(Data in this exercise begins)

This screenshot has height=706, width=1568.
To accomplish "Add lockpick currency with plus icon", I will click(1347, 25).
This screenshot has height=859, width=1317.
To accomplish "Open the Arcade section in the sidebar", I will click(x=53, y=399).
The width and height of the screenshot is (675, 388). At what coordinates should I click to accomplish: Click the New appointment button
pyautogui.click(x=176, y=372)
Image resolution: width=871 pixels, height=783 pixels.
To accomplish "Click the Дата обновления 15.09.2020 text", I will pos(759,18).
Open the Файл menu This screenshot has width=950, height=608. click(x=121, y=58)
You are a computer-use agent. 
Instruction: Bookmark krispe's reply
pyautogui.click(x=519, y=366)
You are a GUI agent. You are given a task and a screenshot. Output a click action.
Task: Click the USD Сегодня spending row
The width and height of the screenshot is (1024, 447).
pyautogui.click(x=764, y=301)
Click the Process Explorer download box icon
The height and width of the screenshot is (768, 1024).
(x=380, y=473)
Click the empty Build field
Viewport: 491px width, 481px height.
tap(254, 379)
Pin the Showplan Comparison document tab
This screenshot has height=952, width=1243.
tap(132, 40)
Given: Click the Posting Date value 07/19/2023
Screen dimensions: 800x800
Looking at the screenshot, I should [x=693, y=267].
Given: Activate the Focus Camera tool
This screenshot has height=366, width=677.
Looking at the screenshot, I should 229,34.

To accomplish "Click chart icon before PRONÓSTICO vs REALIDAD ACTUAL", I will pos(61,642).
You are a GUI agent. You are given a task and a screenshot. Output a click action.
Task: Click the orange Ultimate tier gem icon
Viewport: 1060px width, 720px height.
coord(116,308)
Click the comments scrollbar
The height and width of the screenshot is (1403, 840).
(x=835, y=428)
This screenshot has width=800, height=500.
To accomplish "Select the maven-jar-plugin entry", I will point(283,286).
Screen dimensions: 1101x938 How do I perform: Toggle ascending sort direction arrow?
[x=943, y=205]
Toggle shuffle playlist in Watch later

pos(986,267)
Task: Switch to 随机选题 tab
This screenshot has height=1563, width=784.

(Data in this exercise ends)

What is being asked
The answer must be the lines from the one containing "Given: Click the" through the last line of the records, written out exactly; please include nothing more.

Written solution
Given: Click the Posting Date value 07/19/2023
Screen dimensions: 800x800
Looking at the screenshot, I should [x=693, y=267].
Given: Activate the Focus Camera tool
This screenshot has height=366, width=677.
Looking at the screenshot, I should 229,34.

To accomplish "Click chart icon before PRONÓSTICO vs REALIDAD ACTUAL", I will pos(61,642).
You are a GUI agent. You are given a task and a screenshot. Output a click action.
Task: Click the orange Ultimate tier gem icon
Viewport: 1060px width, 720px height.
coord(116,308)
Click the comments scrollbar
The height and width of the screenshot is (1403, 840).
(x=835, y=428)
This screenshot has width=800, height=500.
To accomplish "Select the maven-jar-plugin entry", I will point(283,286).
Screen dimensions: 1101x938 How do I perform: Toggle ascending sort direction arrow?
[x=943, y=205]
Toggle shuffle playlist in Watch later

pos(986,267)
Task: Switch to 随机选题 tab
This screenshot has height=1563, width=784.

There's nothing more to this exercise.